Mit einem trägen Gluckern steigen Blasen in der trüben dunkelgrünen Algenbrühe nach oben. Was in seinem Swimmingpool niemand haben möchte, könnte einmal die Hoffnung der deutschen Stromkonzerne werden. Scenedesmus obliquus heißt die Grünalge, mit der Vattenfall im Algenreaktor des Braunkohlekraftwerks Senftenberg experimentiert.

Das Pilotprojekt hat zum Ziel, dass die Algen das bei der Stromerzeugung anfallende Treibhausgas Kohlendioxid in unschädliche Stoffe umwandeln. Seit kurzem prüft der Energiekonzern in der brandenburgischen Anlage, ob die Umwandlung der Kraftwerks-Abgase vom Kostenfaktor zur Geldquelle umsetzten lässt.

Bereits 2008 hatte von RWE eine neuartige Algenzuchtanlage in Niederaußem bei Köln in Betrieb genommen. Geplant war, einen Weg zu finden, die Algen zur Aufnahme von Industrieabgasen zu verwenden. Der Kraftwerksstandort wird zu Forschungs- und Entwicklungszwecken genutzt.

Algen als Milliardengeschäft?

Für Treibhausgase wie CO2, die in die Luft geblasen werden, müssen sie teure Emissionszertifikate erwerben. Gelänge es, dass künftig Algen einen Teil des Klimakillers fressen, könnte daraus ein Milliardengeschäft werden.

Die 28-jährige Biotechnologin Janin Thiele ergründet zunächst in einem eineinhalbjährigen Pilotprojekt, ob die Algen mit den ungefilterten Kraftwerks-Abgasen zurecht kommen, die neben dem Klimakiller auch Schwefel und Schwermetalle enthalten.

Bislang zeigen sich die Algen in guter Verfassung: in den in etwa drei Metern Höhe aufgehängten schmalen senkrechten Behältern, die an überdimensionale Heizkörper erinnern, wachsen die Grünalgen derart rasch, dass aus der einst klaren Flüssigkeit längst eine dunkelgrüne Suppe geworden ist.

Algen - Das Allround-Genie

Der Algenreaktor nutzt die seit langem bekannten Gesetze der Photosynthese: Pflanzen nehmen Kohlendioxid auf und wandeln sie mit Hilfe von Licht in Biomasse um. Der Vorteil von Algen ist, dass sie etwa zehnmal so viel Ertrag bringen und CO2 binden, als Pflanzen, die an Land wachsen.

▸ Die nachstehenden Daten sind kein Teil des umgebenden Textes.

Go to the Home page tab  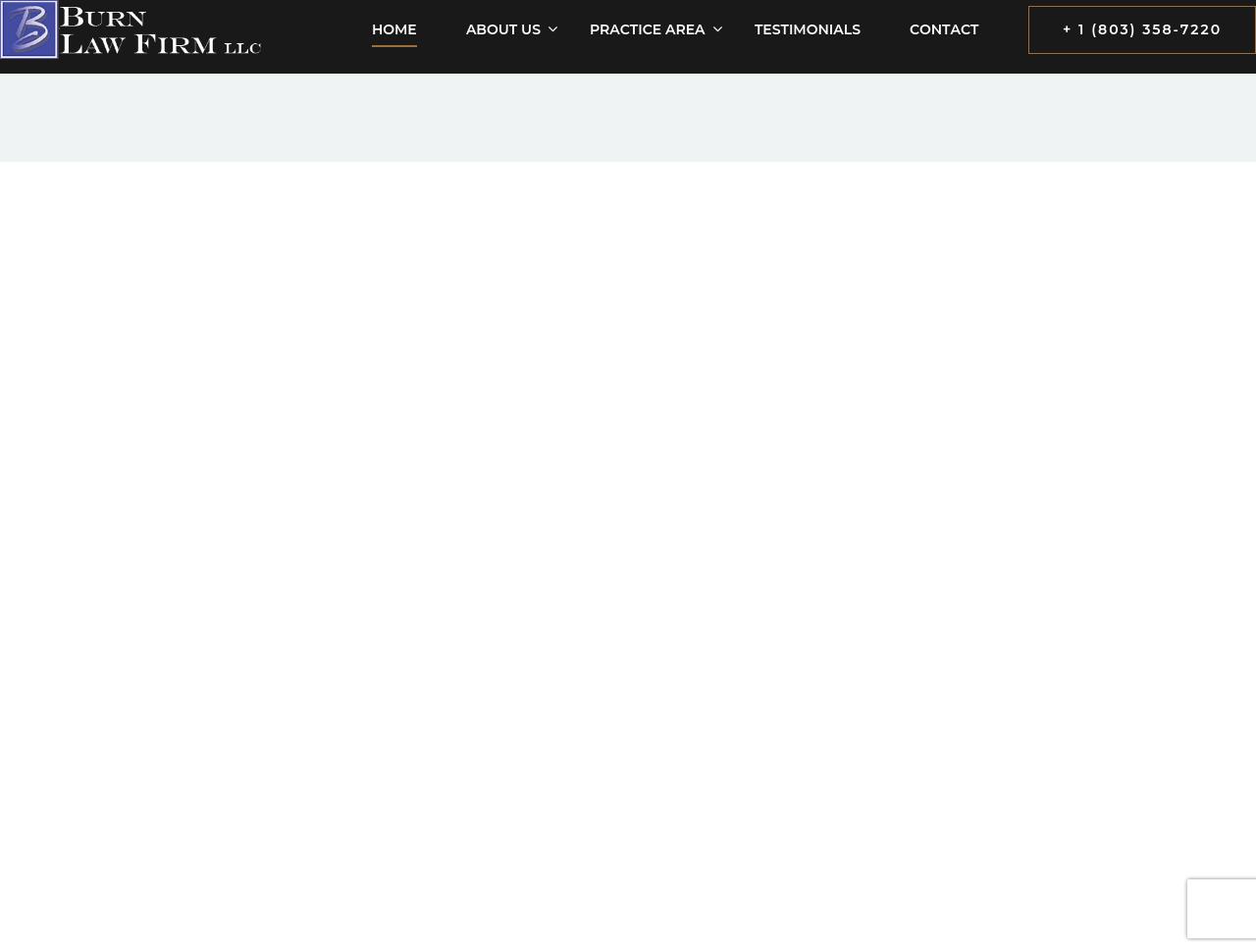393,29
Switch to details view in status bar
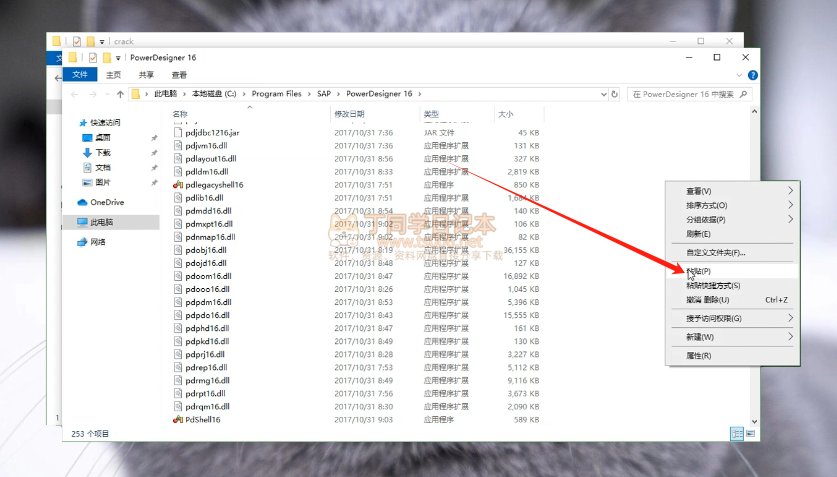Viewport: 837px width, 477px height. [736, 434]
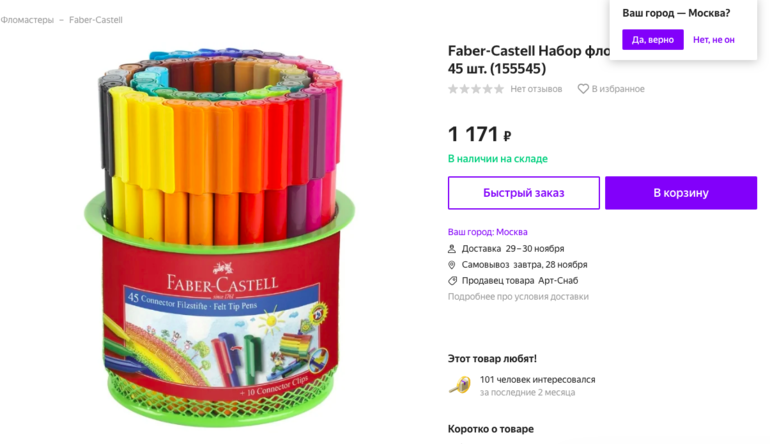The image size is (770, 444).
Task: Click the first rating star
Action: tap(453, 89)
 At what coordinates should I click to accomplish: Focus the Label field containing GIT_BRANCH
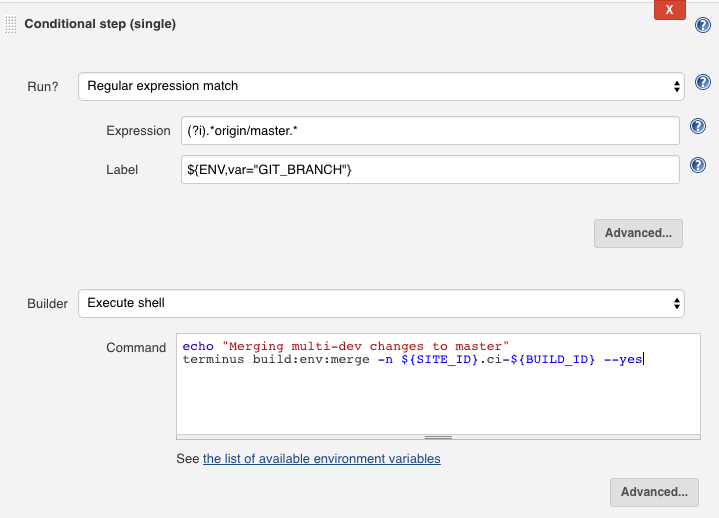(429, 170)
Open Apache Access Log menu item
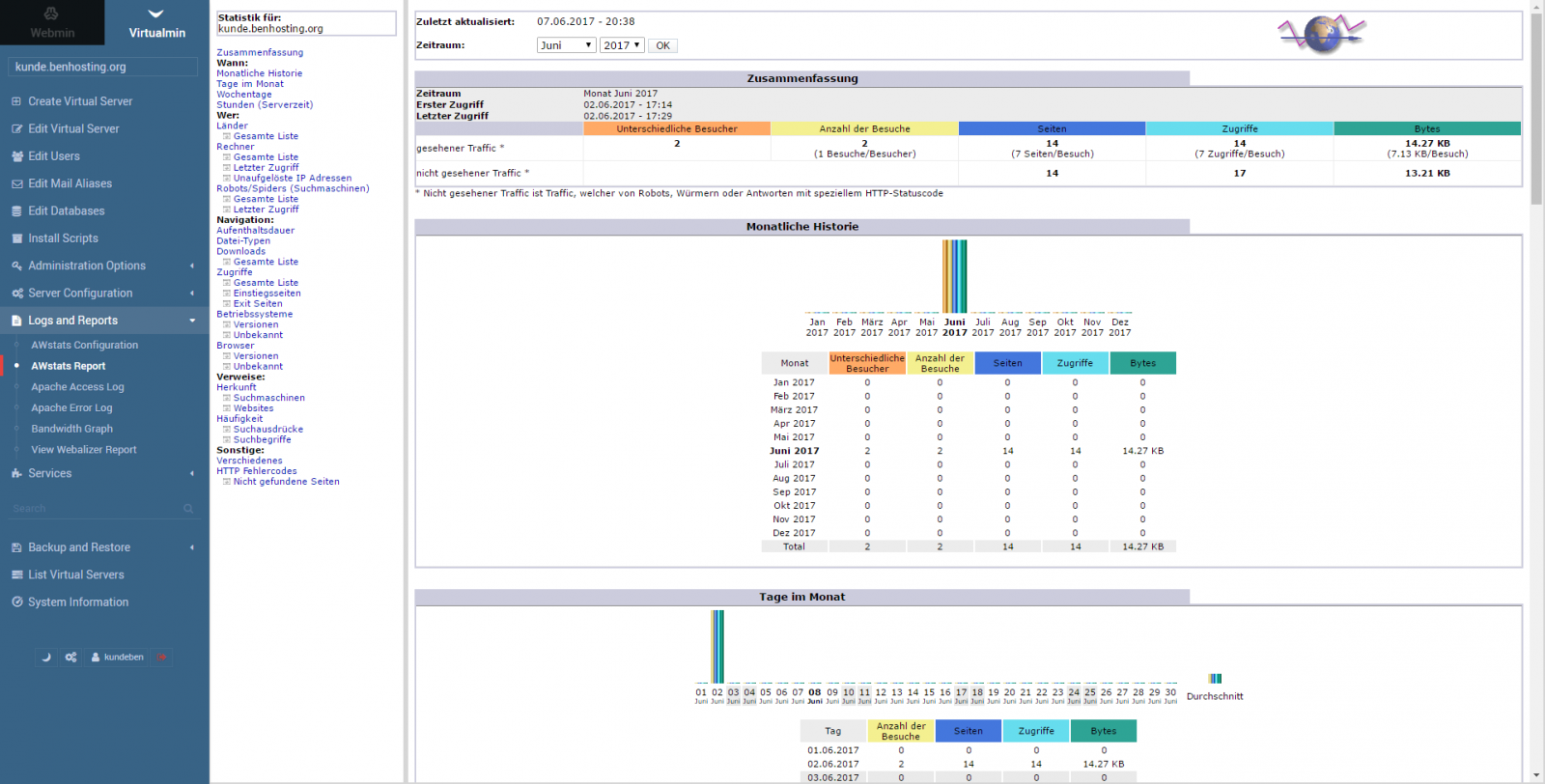The height and width of the screenshot is (784, 1545). coord(77,387)
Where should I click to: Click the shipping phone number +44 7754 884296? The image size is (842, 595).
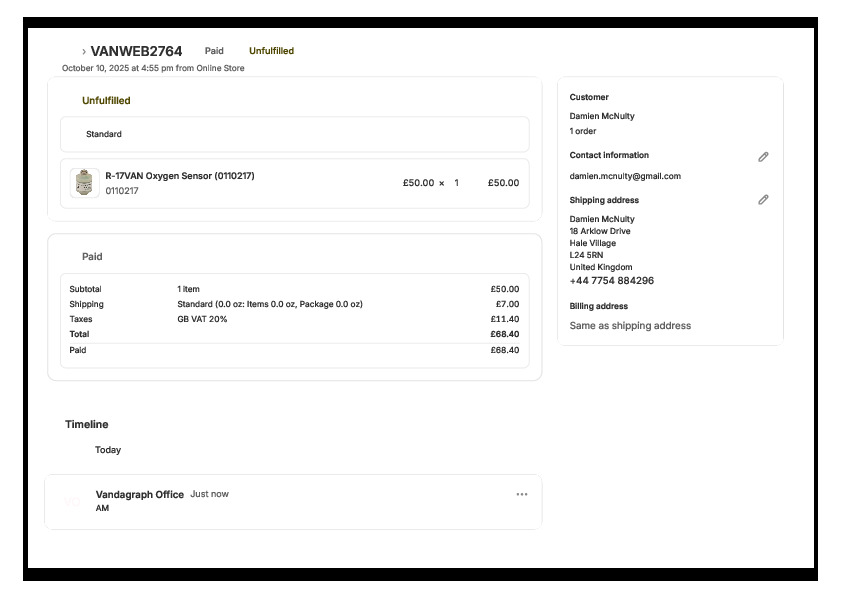[x=611, y=281]
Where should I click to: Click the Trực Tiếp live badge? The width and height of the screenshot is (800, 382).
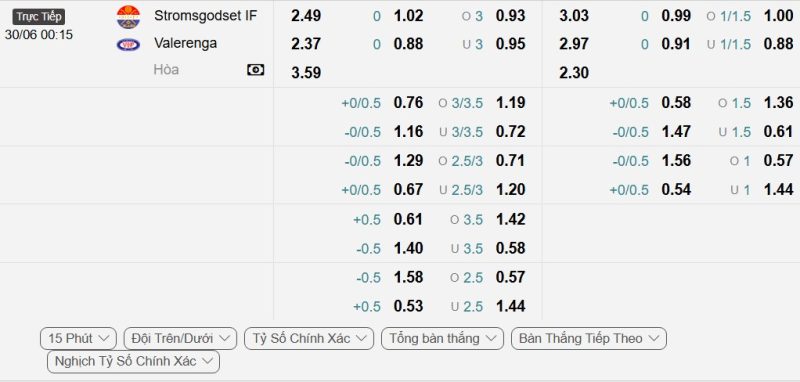(39, 17)
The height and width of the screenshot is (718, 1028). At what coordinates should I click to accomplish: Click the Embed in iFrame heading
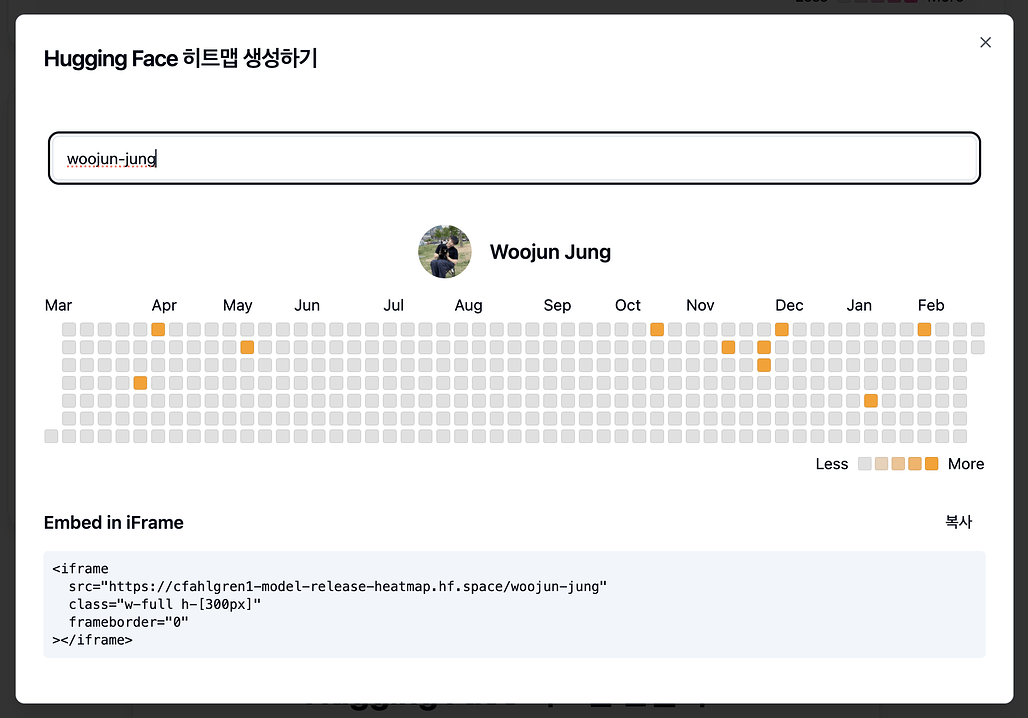click(x=114, y=523)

Für Algen gibt es zahlreiche Nutzungsmöglichkeiten, so kann man sie als Grundstoff für die Lebensmittel- und Kosmetikindustrie verwenden, als Energieträger trocknen und verbrennen oder zu Biosprit für Flugzeuge umwandeln. Triebwerkhersteller und Airlines testen Algentreibstoff bereits, auch wenn bislang nur geringe Mengen zur Verfügung stehen.

Neue Perspektive für Dreckschleudern

Für Janin Thiele schließt sich mit der grünen Mission zugunsten der Braunkohle ein Kreis. Ihr Vater arbeitete einst in dem als Dreckschleuder verrufenen DDR-Kraftwerk Vetschau. Das Braunkohlekraftwerk ist längst geschlossen, doch Algen könnten der umstrittenen Braunkohleverstromung eine neue Perspektive bereiten.

Sollen sie aber einmal die gesamten Treibhausgase aufnehmen, die in ostdeutschen Braunkohlekraftwerken in die Luft geblasen werden, müssten in den von Abwanderung geplagten Landstrichen wahrscheinlich quadratkilometergroße Algenreaktoren entstehen.

Die Biomasse wäre anders als das Treibhausgas unkritisch und möglicherweise sogar gewinnbringend verwertbar.

Politischer Widerstand gegen Alternative

Eine weitere Möglichkeit ist Kohlendioxid in großen Mengen in unterirdische Hohlräume zu pumpen, was der Stromerzeuger Vattenfall derzeit in Brandenburg testet. Dagegen gibt es jedoch politischen Widerstand in den betroffenen Regionen. Hingegen ist bei Bioreaktoren kein politischer Widerspruch zu erwarten.

Ob und wann es zum Bau der Bioreaktoren kommen wird ist bislang noch offen - Forschungsergebnisse werden in Senftenberg frühestens Ende 2011 erwartet.